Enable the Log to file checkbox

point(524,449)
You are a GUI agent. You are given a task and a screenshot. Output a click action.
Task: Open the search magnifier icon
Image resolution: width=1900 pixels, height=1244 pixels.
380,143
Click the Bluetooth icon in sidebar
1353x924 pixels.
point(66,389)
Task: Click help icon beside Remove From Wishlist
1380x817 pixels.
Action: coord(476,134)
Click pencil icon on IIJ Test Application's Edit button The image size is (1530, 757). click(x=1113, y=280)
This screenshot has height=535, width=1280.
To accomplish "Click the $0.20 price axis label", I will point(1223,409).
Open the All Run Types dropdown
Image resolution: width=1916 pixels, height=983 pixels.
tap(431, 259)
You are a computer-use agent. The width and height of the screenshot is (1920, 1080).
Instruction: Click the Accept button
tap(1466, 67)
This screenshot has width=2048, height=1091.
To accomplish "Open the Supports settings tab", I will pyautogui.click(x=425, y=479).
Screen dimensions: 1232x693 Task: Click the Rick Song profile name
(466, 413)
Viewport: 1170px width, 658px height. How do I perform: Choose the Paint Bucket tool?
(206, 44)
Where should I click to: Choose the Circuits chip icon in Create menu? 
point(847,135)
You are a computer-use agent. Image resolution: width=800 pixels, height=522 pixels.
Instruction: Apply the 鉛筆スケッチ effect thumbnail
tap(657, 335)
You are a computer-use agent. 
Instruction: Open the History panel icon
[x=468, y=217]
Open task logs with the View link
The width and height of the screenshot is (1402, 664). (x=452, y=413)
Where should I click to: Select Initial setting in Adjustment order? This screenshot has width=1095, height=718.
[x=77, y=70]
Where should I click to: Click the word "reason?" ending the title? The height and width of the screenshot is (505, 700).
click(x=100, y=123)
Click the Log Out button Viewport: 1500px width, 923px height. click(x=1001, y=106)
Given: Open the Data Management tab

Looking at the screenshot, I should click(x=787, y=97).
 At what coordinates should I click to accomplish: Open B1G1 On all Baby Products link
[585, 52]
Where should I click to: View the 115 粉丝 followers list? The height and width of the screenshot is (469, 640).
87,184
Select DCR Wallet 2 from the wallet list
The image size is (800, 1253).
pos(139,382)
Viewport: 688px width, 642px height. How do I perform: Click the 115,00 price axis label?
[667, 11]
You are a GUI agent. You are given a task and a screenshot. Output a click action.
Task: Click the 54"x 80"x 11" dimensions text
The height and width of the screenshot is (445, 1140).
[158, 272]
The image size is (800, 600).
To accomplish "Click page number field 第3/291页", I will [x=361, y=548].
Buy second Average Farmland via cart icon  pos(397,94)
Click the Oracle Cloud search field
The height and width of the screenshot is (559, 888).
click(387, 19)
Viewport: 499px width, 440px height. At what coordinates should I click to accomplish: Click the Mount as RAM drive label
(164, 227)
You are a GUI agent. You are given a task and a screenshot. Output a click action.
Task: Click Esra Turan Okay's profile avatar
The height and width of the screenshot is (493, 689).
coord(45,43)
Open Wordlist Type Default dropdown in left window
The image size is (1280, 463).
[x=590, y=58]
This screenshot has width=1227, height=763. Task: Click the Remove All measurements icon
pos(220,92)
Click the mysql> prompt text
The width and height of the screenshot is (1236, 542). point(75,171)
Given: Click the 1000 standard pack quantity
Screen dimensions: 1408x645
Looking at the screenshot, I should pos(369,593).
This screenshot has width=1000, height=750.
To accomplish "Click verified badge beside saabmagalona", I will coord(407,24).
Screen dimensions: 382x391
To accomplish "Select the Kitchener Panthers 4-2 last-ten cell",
::::::::
## What to do
Go through the records above and copy every line with the word "beside".

## Exercise output
Task: Click help icon beside Remove From Wishlist
To accomplish "Click verified badge beside saabmagalona", I will coord(407,24).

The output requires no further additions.